Le résultat des élections israéliennes de janvier 2013 est sans appel : la priorité reste à la défense et à la sécurité, au détriment de la croissance économique et de la préservation d’acquis sociaux issus du sionisme plus social des débuts de l’État d’Israël. La coalition des nationalistes et des religieux a balayé toute possibilité concrète de reprise des négociations de paix avec les Palestiniens entre juillet 2013 et mai 2014; les Palestiniens le leur ont bien rendu en brandissant, contre la demande de reconnaissance de l’État « juif », la réunification du camp inter-palestinien entre Fatah et Hamas. Et si Israël avait un intérêt majeur au statu quo avec les Palestiniens, dans une reconfiguration régionale où il se trouve déjà inquiété sur ses fronts Sud et Nord, avec l’Égypte, le Liban et la Syrie ? Quant à la paix, les Israéliens restent divisés entre volonté de la réaliser sans compromis et sécurité à tout prix. C’est ainsi tout un processus de radicalisation sans précédent de la société israélienne qui est à réinscrire dans l’Histoire récente, entretenu par le politique.

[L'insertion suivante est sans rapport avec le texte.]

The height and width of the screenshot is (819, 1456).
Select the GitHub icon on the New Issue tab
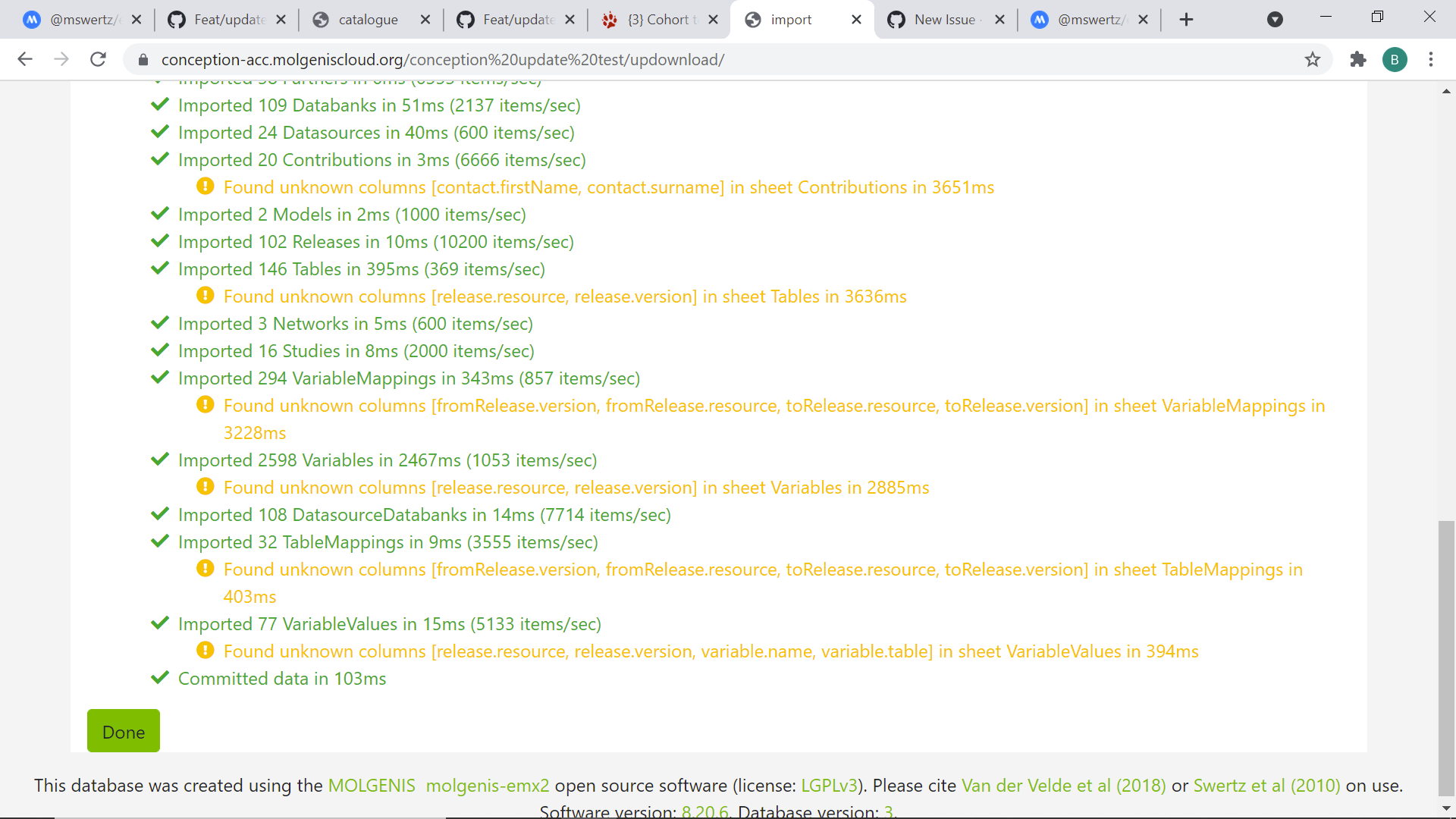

L’actualité bouillonnante à l’été 2014 pourrait bien redistribuer les cartes.

Ce livre entend analyser toutes ces problématiques dans le but d’explorer des pistes de réflexion sur la manière d’appréhender ce pays complexe, tiraillé de l’intérieur et de l’extérieur, dans un paysage géopolitique local qui n’a jamais autant fluctué depuis sa création.

[1] « Peace is the only path to true security for Israel and the Palestinians », Haaretz, 8 juillet 2014. Traduction libre.

[2] Considéré comme le mythe fondateur du bellicisme et de la réactivité d’Israël face au danger (voir explications détaillées plus loin, « Le syndrôme d’Amalek»).

[3] Nous utilisons volontairement le terme de judéocide, qui marque la volonté de destruction d’une race, d’une population, d’une culture, d’une identité, plutôt que ceux de Shoah, terme religieux, ou d’Holocauste, qui se réfère trop, selon nous, à la punition divine qui se serait volontairement abattue sur les Juifs, cautionnant indirectement la politique d’extermination nazie.